项目名称: 面向长尾现象的数据缓存技术研究
项目编号: No.61502189
项目类型: 青年科学基金项目
立项/批准年度: 2016
项目学科: 自动化技术、计算机技术
项目作者: 王桦
作者单位: 华中科技大学
项目金额: 20万元
中文摘要: 大数据访问模式由传统的Zipf分布变为扩展指数(SE)分布,传统数据缓存技术不再适用于大数据访问。造成SE分布的长尾现象及缓存效率远低于Zipf分布的根源在于大数据访问的局部性减弱且缓存空间不足。本项目提出面向长尾现象的大数据缓存结构,通过挖掘热文件中所包含的冷文件数据块,在保证热文件缓存访问命中率的前提下,提高冷文件缓存访问命中率;提出基于属性集和相似度检测的文件分类方法来实现分布式缓存管理,采用局部敏感哈希技术对文件进行分组,缩小重复数据的查找范围;进一步采用动态计数型布隆过滤器阵列技术加快重复数据的判断,提高缓存检索长尾全集冷数据的性能。本项目突破传统缓存研究只针对热数据的思维定势,聚焦规模及价值不断增长的SE分布下的冷数据,为大数据缓存设计提供新的思路。
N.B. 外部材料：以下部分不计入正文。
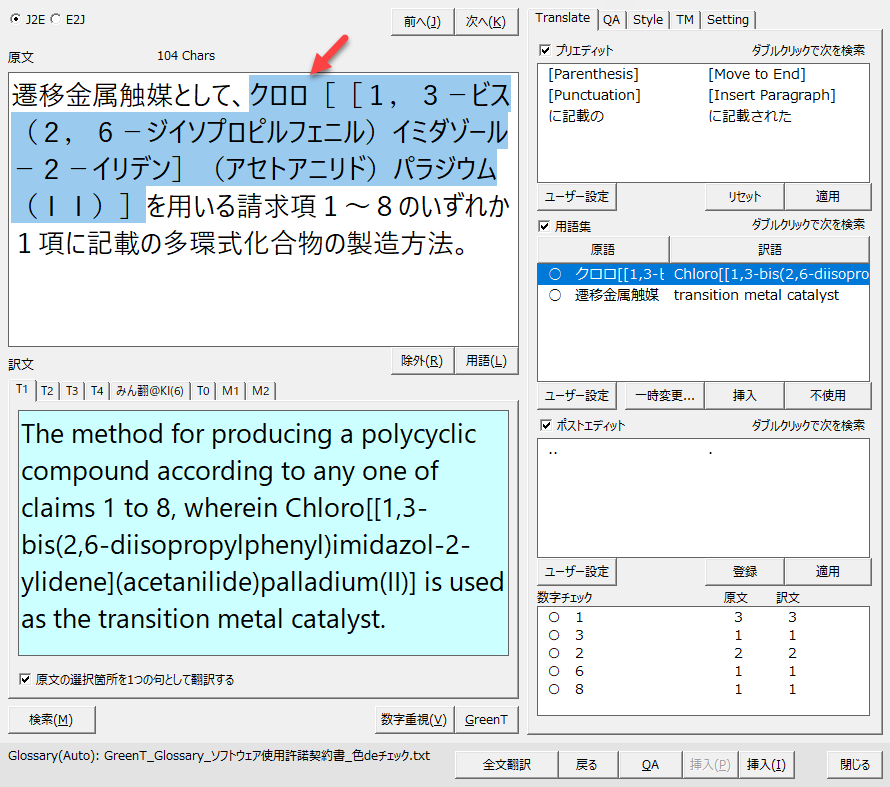Switch to the QA tab
890x787 pixels.
point(611,19)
中文关键词: 数据缓存;访问模式;大数据;数据重删;局部敏感哈希
英文摘要: Access pattern of big data has changed from traditional Zipf-like distribution to Stretched Exponential (SE) distribution, conventional caching approaches are no longer suitable for big data access. The root cause for SE distribution’s long tail and lower caching efficiency than Zipf-like distribution is that big data access locality is weaker and cache space is insufficient. In this project, we proposed long tail phenomenon oriented big data caching structure, so as to improve cold file hit ratio through exploiting blocks of cold file co-resided in hot files, as well as guaranteeing hot files’ hit ratio; We also proposed attribute set and similarity detection based file classification to realize distributed caching management; Locality-Sensitive Hashing technology was adopted to group similar files and narrow query scope of duplicated data; Furthermore, Dynamic Counting Bloom filter Array was used to accelerate the judgment of duplicated items, so as to improve the performance of searching full set of cold data in long tail. In this project, we broke the regular thinking pattern on caching research where only hot data are focused and paid attention to the cold data with increasingly higher volume and value, so as to provide new solution for big data caching.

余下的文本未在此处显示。